These easy red velvet cake mix cookies are soft, chewy thumbprint cookies with a creamy white chocolate filling topped with chopped pecans. Super easy and impressive red velvet cake cookies from a box of cake mix and a few simple ingredients.
In a large bowl, whisk the cake mix and cocoa powder together to get rid of any lumps in the cocoa powder.
Add the melted and cooled butter and beaten eggs. Stir with a sturdy spatula or wooden spoon until completely combined.
Chill the dough for 30-60 minutes.
Scoop the dough into 1 tablespoon portions. Use your hands to roll them into a ball. Roll the balls in sugar and place them 2 inches apart on a baking sheet lined with parchment paper or a silicone baking mat.
Use your thumb, a measuring spoon, or the handle of a wooden spoon or other utensil to make an indent in the center of each dough ball.
Bake at 350 for 8 minutes. After baking, the centers will have puffed up. Immediately, and gently, press down the centers again to create a well. Be careful not to press all the way through the cookie.
Cool the cookies for about 5 minutes on the baking sheet, then transfer them to a wire baking rack. Cool completely.
Add the white chocolate chips and cream to a microwave-safe bowl. Heat in 15-second increments until the chips are melted and you can stir them together into a smooth and creamy mixture.
Using a measuring spoon or small spoon, spoon about ½ teaspoon of the white chocolate mixture into the well of each cookie. If the white chocolate mixture hardens, warm it up for a few seconds in the microwave.
Sprinkle the tops of each cookie with chopped pecans.
The filling will take about an hour to completely set.
Storage & Freezing Instructions
Store cookies in an airtight container at room temperature for 3-4 days or in the refrigerator for up to one week.Store unbaked cookie dough in the refrigerator for up to 2 days.
Make Ahead
Freeze baked cookies in a freezer bag or airtight container for up to 3 months.
Freeze cookie dough in a freezer-safe container for up to 2 months.

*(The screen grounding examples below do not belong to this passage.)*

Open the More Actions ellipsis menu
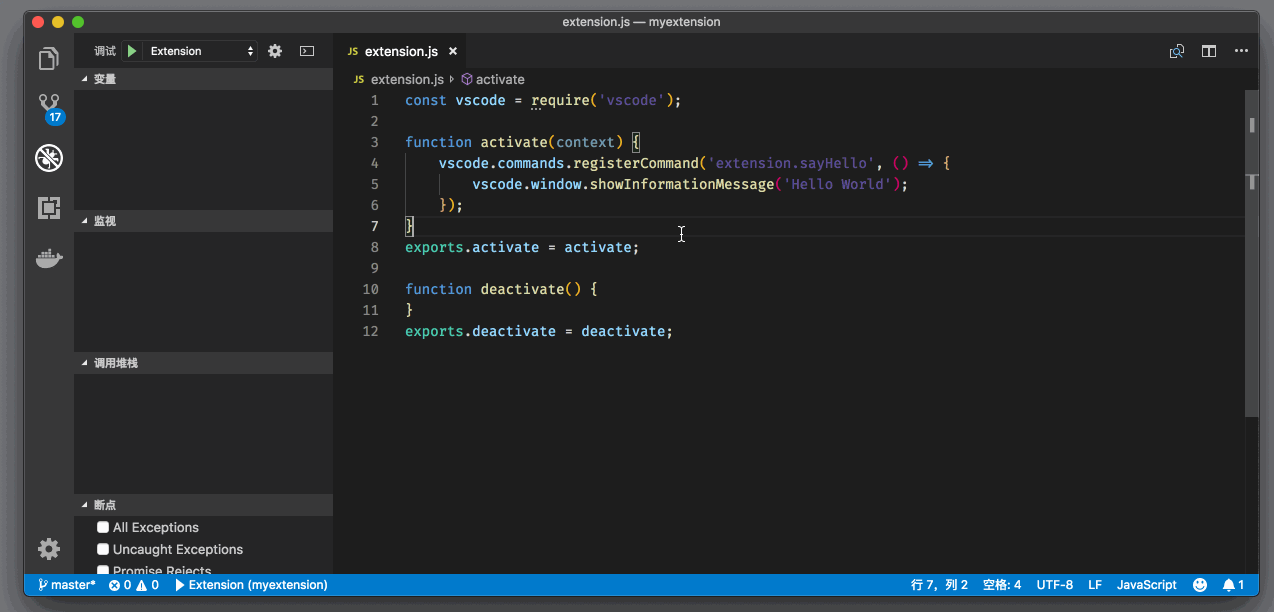The height and width of the screenshot is (612, 1274). pyautogui.click(x=1241, y=51)
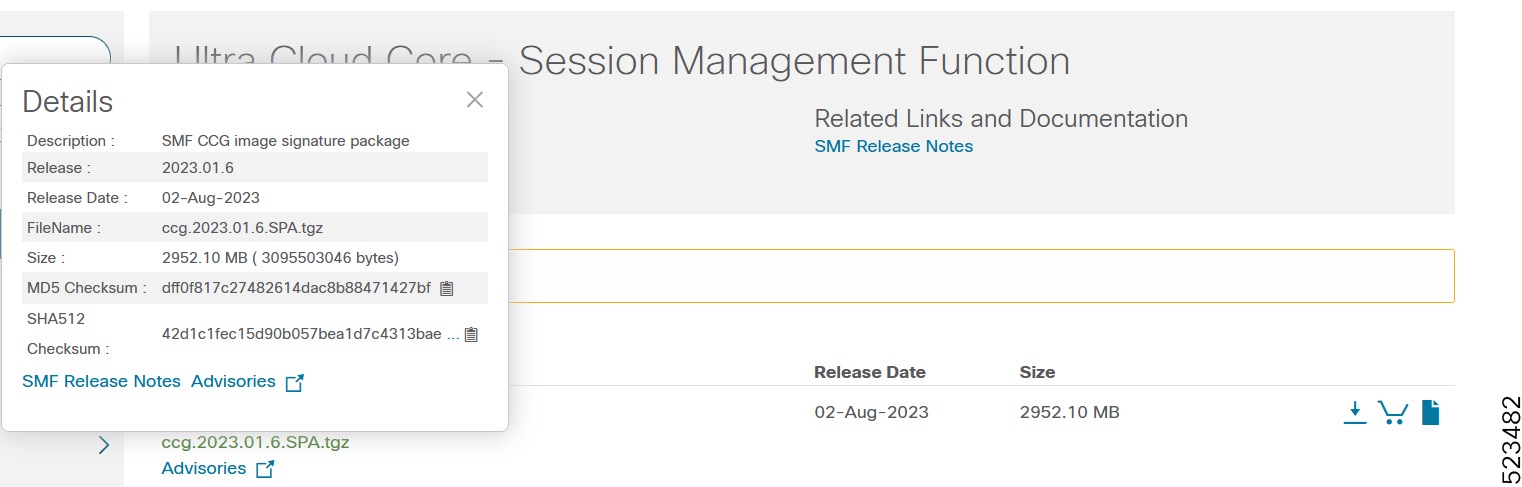Open SMF Release Notes under Related Links
The height and width of the screenshot is (487, 1522).
(893, 146)
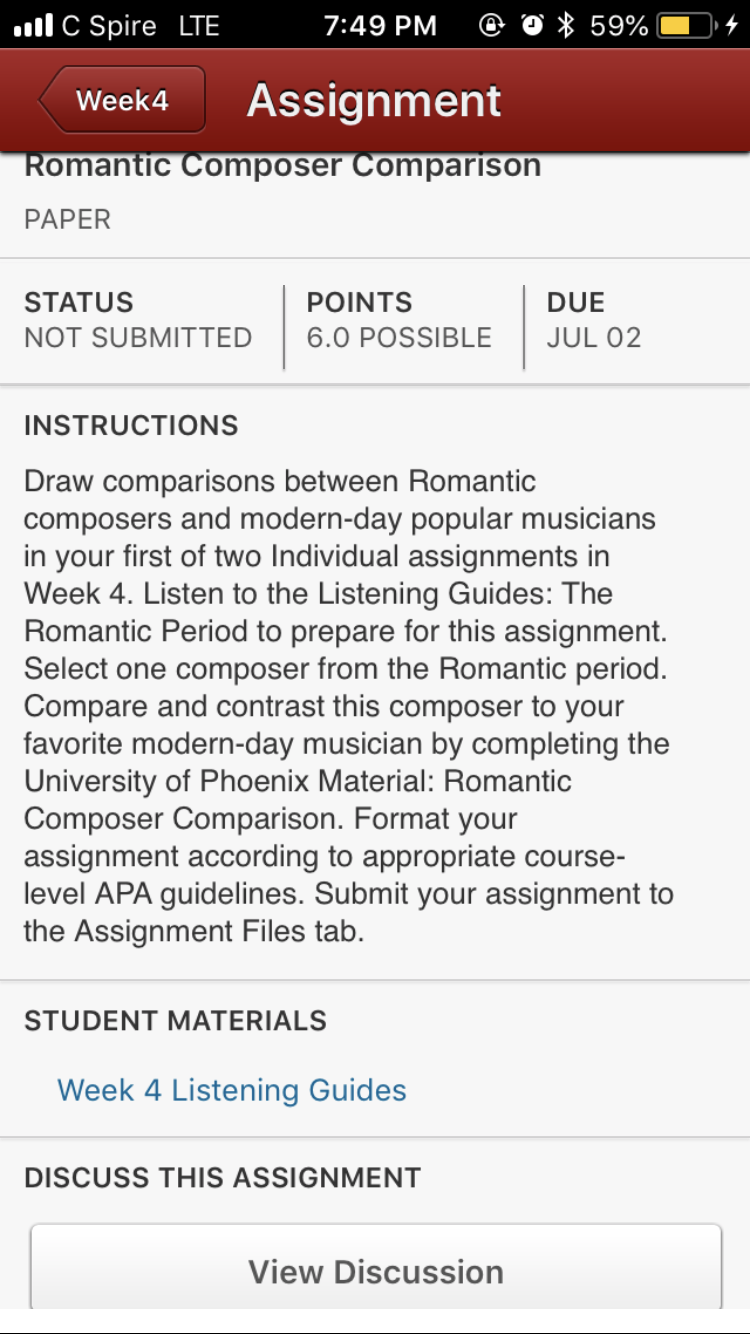The height and width of the screenshot is (1334, 750).
Task: Tap the 7:49 PM clock
Action: point(380,25)
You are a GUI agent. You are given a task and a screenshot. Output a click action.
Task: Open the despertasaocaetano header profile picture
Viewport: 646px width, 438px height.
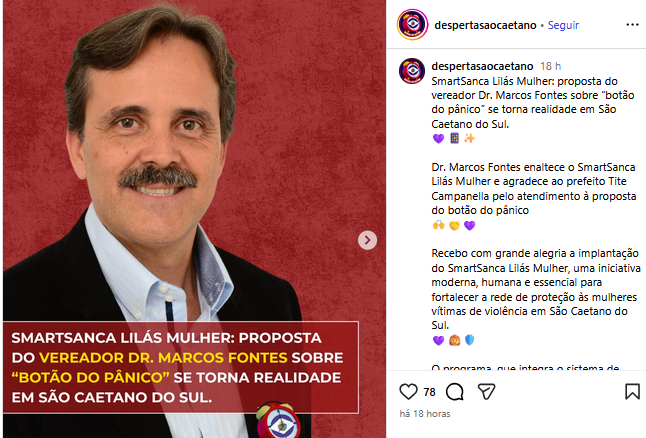pos(412,25)
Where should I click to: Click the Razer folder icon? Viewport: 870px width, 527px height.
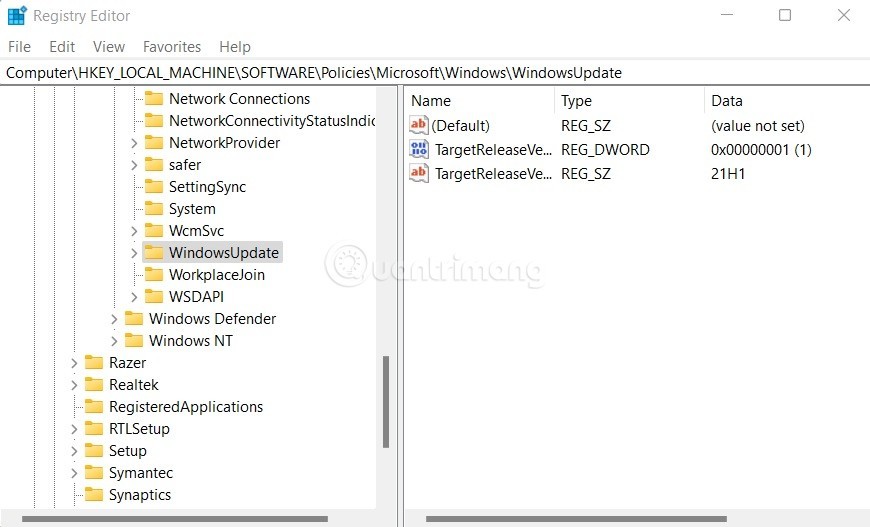click(94, 363)
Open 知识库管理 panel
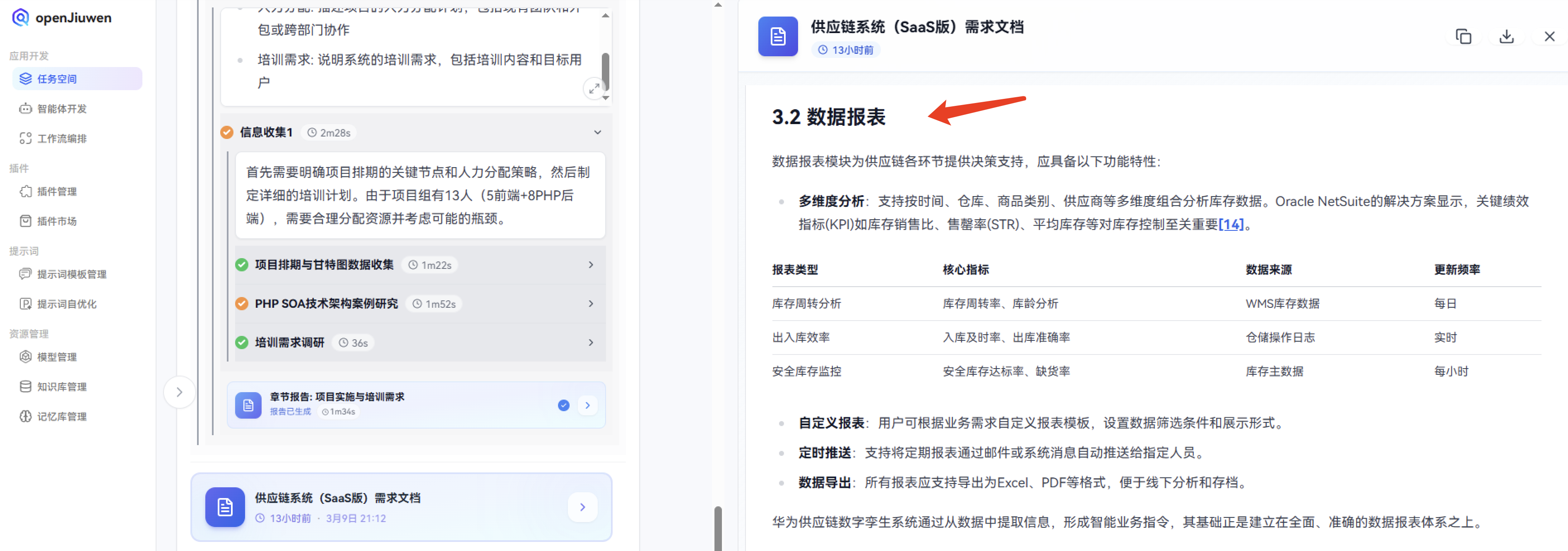The width and height of the screenshot is (1568, 551). tap(61, 386)
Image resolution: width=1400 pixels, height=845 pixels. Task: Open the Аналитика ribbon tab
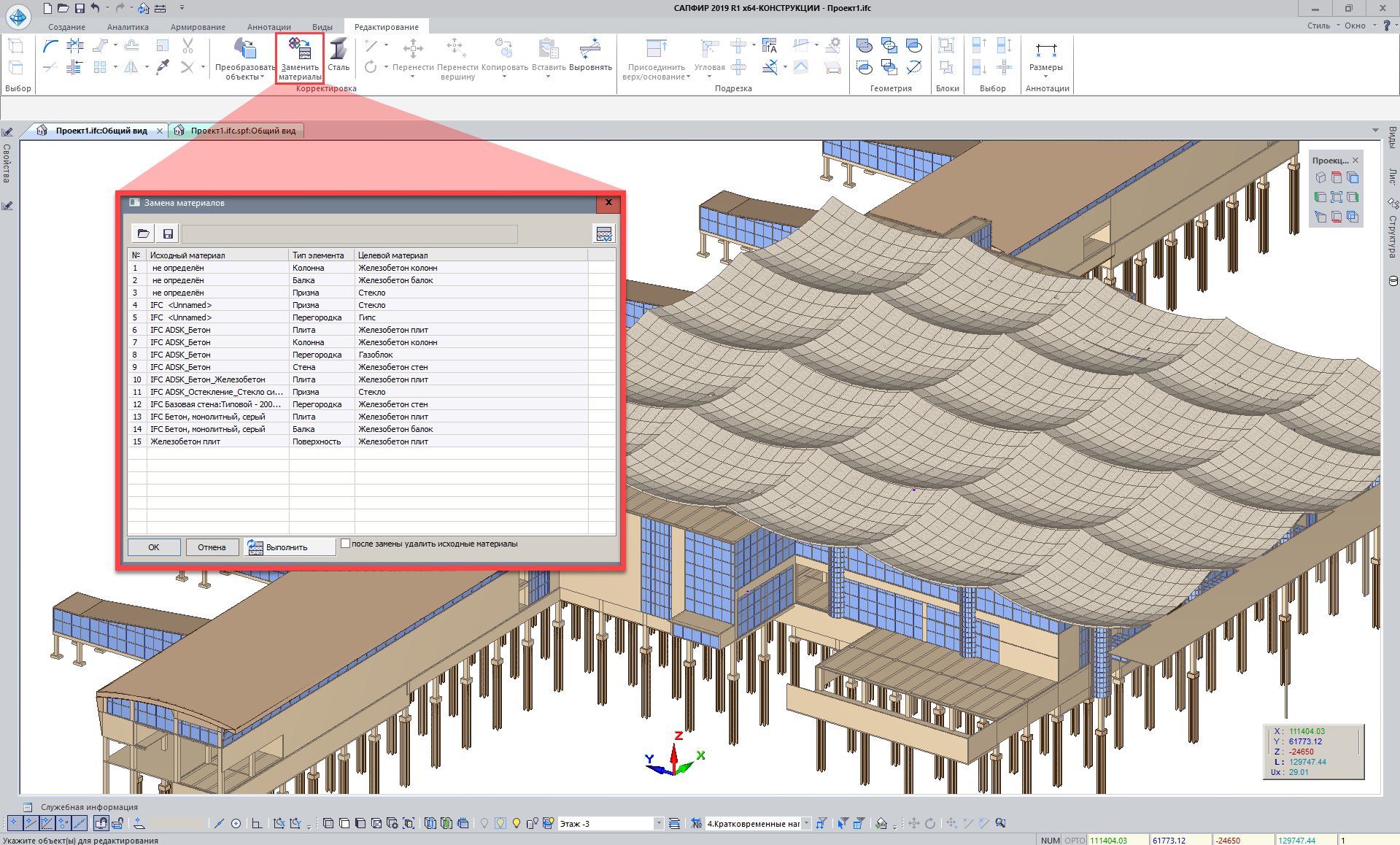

You can freeze a batch of cookie dough or unbaked cookie dough balls, not rolled in sugar. Thaw dough or individual balls in the refrigerator, then roll them in sugar and bake as directed.
Notes
Let the butter cool before adding it to the cake mix cookie dough.For the smoothest, creamiest chocolate filling, use good quality white chocolate like Ghirardelli.Chill the cookie dough to keep the cookies nice and thick. If your cookies spread more than you'd like, chill the dough a bit longer.Let the white chocolate filling set for at least an hour before stacking the cookies.